■ RECORDS SUPPLIED:

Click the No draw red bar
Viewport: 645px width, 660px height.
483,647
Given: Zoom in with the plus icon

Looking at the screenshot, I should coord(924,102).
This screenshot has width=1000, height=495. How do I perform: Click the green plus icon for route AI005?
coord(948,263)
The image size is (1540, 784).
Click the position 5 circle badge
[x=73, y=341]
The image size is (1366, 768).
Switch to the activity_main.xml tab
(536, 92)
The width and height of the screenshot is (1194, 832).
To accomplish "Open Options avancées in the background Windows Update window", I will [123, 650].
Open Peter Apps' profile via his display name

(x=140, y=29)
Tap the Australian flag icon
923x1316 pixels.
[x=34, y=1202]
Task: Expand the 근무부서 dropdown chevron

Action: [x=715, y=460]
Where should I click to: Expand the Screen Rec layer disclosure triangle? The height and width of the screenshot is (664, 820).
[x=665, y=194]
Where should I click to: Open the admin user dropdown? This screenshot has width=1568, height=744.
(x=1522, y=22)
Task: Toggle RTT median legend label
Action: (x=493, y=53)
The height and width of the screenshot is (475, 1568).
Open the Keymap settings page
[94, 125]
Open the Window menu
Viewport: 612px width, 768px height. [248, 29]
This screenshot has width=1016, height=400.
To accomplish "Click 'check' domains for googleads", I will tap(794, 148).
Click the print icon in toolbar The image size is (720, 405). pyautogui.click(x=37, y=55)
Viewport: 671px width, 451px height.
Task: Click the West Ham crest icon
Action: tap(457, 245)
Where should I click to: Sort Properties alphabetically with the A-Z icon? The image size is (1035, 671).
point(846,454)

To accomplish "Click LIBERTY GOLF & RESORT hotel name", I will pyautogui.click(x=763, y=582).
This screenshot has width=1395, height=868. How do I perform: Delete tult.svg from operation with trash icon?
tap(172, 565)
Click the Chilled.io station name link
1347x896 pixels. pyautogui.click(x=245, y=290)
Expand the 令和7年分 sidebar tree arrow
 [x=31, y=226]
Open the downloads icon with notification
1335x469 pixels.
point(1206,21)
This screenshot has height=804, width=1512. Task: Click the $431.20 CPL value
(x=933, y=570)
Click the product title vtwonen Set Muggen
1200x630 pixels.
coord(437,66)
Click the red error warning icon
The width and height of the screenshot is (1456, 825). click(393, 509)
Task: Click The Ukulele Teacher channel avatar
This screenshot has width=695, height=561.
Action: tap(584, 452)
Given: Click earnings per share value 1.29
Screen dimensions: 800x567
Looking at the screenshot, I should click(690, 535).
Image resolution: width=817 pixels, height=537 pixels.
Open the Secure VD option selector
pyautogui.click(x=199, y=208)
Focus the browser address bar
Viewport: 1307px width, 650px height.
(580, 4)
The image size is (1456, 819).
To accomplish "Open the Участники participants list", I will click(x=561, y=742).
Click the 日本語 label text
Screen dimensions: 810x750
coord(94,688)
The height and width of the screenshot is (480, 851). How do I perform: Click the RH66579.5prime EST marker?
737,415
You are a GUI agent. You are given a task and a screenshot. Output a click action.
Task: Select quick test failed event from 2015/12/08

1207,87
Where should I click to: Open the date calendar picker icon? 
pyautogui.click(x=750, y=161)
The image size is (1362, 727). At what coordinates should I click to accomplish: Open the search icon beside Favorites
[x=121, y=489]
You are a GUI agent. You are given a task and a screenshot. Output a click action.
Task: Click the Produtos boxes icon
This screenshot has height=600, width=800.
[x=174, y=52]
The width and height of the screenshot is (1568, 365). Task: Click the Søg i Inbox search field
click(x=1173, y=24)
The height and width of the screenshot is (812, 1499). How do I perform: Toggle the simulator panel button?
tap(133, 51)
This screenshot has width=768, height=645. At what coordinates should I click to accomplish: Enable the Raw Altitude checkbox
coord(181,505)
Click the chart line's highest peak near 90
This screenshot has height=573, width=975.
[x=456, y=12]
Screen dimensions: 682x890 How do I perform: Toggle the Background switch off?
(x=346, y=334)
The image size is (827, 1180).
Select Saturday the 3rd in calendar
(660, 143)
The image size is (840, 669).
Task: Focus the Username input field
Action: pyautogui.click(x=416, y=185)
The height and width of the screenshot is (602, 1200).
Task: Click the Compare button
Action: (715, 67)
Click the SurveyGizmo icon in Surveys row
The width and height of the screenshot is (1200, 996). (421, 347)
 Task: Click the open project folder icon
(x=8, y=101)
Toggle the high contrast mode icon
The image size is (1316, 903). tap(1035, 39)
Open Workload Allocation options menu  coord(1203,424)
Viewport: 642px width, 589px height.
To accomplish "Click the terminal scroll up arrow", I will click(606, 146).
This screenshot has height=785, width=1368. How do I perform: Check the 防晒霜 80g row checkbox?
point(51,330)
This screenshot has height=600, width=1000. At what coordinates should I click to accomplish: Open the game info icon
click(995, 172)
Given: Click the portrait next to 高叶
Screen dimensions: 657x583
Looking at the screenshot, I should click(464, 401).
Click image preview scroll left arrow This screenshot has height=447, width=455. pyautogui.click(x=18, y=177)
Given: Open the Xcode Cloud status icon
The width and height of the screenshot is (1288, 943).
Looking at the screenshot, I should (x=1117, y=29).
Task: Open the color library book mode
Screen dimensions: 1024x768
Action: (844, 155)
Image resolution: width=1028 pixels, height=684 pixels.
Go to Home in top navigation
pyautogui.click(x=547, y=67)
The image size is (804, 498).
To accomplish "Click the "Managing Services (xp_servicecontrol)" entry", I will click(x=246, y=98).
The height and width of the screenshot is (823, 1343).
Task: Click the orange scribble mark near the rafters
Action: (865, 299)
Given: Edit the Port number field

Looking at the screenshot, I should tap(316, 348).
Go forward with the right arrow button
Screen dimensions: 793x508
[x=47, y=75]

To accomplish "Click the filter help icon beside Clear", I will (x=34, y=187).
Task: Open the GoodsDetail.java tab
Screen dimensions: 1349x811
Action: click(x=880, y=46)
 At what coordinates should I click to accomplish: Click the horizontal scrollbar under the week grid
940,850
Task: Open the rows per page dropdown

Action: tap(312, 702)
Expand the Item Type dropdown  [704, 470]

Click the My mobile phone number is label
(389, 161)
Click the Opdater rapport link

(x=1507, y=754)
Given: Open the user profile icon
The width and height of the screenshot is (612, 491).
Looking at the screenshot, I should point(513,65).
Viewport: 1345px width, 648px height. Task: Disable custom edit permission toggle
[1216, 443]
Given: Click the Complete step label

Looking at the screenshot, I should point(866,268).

■ WHAT TO PRODUCE: The required output is the lines from the one holding "Go to Home in top navigation" through the last line of the entries above, copied exactly.

■ RESULT OF THIS TASK:
Go to Home in top navigation
pyautogui.click(x=547, y=67)
The image size is (804, 498).
To accomplish "Click the "Managing Services (xp_servicecontrol)" entry", I will click(x=246, y=98).
The height and width of the screenshot is (823, 1343).
Task: Click the orange scribble mark near the rafters
Action: (865, 299)
Given: Edit the Port number field

Looking at the screenshot, I should tap(316, 348).
Go forward with the right arrow button
Screen dimensions: 793x508
[x=47, y=75]

To accomplish "Click the filter help icon beside Clear", I will (x=34, y=187).
Task: Open the GoodsDetail.java tab
Screen dimensions: 1349x811
Action: click(x=880, y=46)
 At what coordinates should I click to accomplish: Click the horizontal scrollbar under the week grid
940,850
Task: Open the rows per page dropdown

Action: tap(312, 702)
Expand the Item Type dropdown  [704, 470]

Click the My mobile phone number is label
(389, 161)
Click the Opdater rapport link

(x=1507, y=754)
Given: Open the user profile icon
The width and height of the screenshot is (612, 491).
Looking at the screenshot, I should point(513,65).
Viewport: 1345px width, 648px height. Task: Disable custom edit permission toggle
[1216, 443]
Given: Click the Complete step label

Looking at the screenshot, I should point(866,268).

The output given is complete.